(Stored data entries)
........

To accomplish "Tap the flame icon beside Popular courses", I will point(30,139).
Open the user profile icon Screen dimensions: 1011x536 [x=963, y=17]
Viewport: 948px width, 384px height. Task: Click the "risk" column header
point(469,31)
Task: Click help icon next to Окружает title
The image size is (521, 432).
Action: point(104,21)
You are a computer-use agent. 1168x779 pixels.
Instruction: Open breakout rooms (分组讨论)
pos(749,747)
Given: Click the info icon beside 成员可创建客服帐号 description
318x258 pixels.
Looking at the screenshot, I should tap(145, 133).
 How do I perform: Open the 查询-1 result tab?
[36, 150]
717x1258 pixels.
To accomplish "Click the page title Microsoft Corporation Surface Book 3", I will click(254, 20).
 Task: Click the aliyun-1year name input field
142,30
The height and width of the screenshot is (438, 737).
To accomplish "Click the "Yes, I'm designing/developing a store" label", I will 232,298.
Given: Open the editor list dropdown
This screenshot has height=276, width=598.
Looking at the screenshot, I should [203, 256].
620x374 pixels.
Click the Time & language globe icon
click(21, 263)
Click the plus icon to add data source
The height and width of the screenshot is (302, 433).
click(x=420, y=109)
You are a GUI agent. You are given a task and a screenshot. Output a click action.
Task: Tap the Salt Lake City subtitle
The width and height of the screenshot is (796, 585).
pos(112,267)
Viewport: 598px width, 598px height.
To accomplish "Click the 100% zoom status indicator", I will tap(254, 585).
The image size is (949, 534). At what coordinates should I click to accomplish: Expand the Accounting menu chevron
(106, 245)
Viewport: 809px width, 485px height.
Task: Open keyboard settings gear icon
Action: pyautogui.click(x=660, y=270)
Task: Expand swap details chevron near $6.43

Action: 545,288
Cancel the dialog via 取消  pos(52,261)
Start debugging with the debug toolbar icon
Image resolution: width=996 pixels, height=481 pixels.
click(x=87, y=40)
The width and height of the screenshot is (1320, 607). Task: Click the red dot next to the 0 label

........

__Task prompt__. Give again, exactly, every line from the one holding "This screenshot has height=276, width=598." to the last line of the data.

__Exercise answer__.
This screenshot has height=276, width=598.
Looking at the screenshot, I should [203, 256].
620x374 pixels.
Click the Time & language globe icon
click(21, 263)
Click the plus icon to add data source
The height and width of the screenshot is (302, 433).
click(x=420, y=109)
You are a GUI agent. You are given a task and a screenshot. Output a click action.
Task: Tap the Salt Lake City subtitle
The width and height of the screenshot is (796, 585).
pos(112,267)
Viewport: 598px width, 598px height.
To accomplish "Click the 100% zoom status indicator", I will tap(254, 585).
The image size is (949, 534). At what coordinates should I click to accomplish: Expand the Accounting menu chevron
(106, 245)
Viewport: 809px width, 485px height.
Task: Open keyboard settings gear icon
Action: pyautogui.click(x=660, y=270)
Task: Expand swap details chevron near $6.43

Action: 545,288
Cancel the dialog via 取消  pos(52,261)
Start debugging with the debug toolbar icon
Image resolution: width=996 pixels, height=481 pixels.
click(x=87, y=40)
The width and height of the screenshot is (1320, 607). Task: Click the red dot next to the 0 label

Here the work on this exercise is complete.